C’est Jacques D’Welles -architecte en chef de la Ville - qui privilégie la fonte de bronze après consultation du céramiste René Buthaud par le maire André Marquet à ce sujet. René Buthaud explique que :
« au XVIIIe siècle, et ce jusqu'au moment où les statues des colonnes rostrales ont été effectuées, la technique de la terre cuite était infiniment supérieure à ce qu'elle est aujourd'hui. Ce genre de travail était, en effet, de pratique courante et arrivait à un degré de perfectionnement remarquable. On employait des terres spéciales ; la cuisson était extrêmement surveillée et les artistes et artisans avaient une connaissance approfondie des conditions dans lesquelles s'effectue le retrait lors du séchage de la terre ou de la cuisson.
J’estime donc très difficile, et en tout cas impossible à garantir par la suite contre les cassures, le gel, etc., de reconstituer des statues comme elles ont été primitivement établies. L'opération serait d'ailleurs très onéreuse, plus probablement que par tout autre procédé »
L’opération de restauration des colonnes rostrales est estimée à 765 000 € TTC, financée à hauteur de 255 450 € par l’Etat, 95 784 € par la Région, et 413 766 par la Ville de Bordeaux.

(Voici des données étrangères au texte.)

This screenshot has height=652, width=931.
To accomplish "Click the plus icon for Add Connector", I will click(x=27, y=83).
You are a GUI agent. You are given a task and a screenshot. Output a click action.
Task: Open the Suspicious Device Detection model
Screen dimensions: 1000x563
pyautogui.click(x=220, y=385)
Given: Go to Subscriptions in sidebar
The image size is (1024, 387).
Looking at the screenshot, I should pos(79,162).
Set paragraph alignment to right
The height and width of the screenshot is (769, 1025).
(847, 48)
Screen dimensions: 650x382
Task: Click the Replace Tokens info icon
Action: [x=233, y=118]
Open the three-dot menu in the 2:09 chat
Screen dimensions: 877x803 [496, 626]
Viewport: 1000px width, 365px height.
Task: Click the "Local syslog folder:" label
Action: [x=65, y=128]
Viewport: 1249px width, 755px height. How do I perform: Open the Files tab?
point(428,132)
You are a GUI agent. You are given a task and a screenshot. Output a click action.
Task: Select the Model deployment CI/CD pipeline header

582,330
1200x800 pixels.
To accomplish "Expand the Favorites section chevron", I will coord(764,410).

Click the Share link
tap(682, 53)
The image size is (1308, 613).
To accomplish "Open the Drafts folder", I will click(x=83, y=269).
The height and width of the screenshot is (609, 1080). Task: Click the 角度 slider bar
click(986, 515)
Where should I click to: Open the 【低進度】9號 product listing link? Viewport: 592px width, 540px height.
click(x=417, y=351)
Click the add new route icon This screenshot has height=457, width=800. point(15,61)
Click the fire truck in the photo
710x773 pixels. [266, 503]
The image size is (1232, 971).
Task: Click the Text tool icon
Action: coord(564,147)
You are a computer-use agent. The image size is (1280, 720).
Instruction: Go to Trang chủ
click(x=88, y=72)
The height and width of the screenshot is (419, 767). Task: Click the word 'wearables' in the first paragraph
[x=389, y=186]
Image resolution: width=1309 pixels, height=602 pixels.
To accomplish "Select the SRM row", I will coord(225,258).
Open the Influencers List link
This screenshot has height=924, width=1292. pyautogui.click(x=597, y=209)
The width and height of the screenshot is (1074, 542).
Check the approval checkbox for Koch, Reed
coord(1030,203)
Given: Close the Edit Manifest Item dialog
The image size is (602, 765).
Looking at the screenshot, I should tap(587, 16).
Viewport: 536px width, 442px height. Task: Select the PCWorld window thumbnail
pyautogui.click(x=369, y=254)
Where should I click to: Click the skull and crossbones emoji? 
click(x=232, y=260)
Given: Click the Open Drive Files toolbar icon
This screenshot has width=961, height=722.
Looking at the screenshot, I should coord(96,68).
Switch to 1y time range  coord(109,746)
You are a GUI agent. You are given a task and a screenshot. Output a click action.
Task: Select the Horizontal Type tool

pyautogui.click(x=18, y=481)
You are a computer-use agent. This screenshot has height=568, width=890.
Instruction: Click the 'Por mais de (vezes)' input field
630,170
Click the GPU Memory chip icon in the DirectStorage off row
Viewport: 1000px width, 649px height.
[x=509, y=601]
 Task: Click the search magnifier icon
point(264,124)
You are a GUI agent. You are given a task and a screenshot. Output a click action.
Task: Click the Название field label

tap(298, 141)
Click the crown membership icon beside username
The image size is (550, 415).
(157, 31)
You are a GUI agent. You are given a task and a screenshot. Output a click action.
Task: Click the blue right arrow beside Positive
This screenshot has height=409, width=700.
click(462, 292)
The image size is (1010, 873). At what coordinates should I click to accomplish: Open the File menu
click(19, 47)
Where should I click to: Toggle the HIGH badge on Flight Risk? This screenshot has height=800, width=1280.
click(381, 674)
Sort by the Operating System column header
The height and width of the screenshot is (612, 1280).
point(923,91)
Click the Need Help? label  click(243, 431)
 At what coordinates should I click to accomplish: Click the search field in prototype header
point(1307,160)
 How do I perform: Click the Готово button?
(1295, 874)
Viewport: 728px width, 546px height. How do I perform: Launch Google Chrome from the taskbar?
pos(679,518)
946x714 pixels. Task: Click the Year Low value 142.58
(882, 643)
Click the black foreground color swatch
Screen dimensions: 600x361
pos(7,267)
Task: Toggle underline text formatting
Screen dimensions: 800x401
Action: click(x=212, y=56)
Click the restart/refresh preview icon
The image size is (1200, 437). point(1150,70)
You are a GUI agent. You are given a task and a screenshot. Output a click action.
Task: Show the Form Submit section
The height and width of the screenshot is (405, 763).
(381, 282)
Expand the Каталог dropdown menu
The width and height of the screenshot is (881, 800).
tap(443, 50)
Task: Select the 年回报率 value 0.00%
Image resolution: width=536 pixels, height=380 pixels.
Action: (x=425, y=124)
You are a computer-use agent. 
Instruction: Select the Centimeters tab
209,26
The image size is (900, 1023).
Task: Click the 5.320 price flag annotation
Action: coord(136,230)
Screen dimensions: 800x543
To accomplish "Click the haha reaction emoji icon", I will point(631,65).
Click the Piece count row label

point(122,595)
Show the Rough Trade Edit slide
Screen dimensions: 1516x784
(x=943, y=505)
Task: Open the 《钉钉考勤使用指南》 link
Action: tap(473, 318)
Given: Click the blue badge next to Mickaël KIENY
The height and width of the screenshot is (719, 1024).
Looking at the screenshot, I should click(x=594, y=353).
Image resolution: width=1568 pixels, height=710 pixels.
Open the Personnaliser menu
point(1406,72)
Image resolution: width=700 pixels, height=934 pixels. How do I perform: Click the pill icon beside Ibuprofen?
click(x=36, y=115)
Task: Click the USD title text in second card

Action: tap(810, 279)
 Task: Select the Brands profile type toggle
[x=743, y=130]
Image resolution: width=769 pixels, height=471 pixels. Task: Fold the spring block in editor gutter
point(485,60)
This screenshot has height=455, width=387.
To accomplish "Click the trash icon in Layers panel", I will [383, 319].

Le chantier a démarré le 9 juillet 2014. Pour des raisons de sécurité et de libre circulation des personnes dans le cadre des manifestations organisées sur la place des Quinconces (Brocante, fête foraine, installation de chapiteaux pour cirques ou concert…) l’opération sera décomposée en deux tranches - la première : Colonne Sud et la suivante : Colonne Nord. La durée de chacune des tranches est de 9 mois.
Colonne Sud – Juillet 2014 à fin mars 2015 / Colonne Nord – Avril 2015 à fin décembre 2015.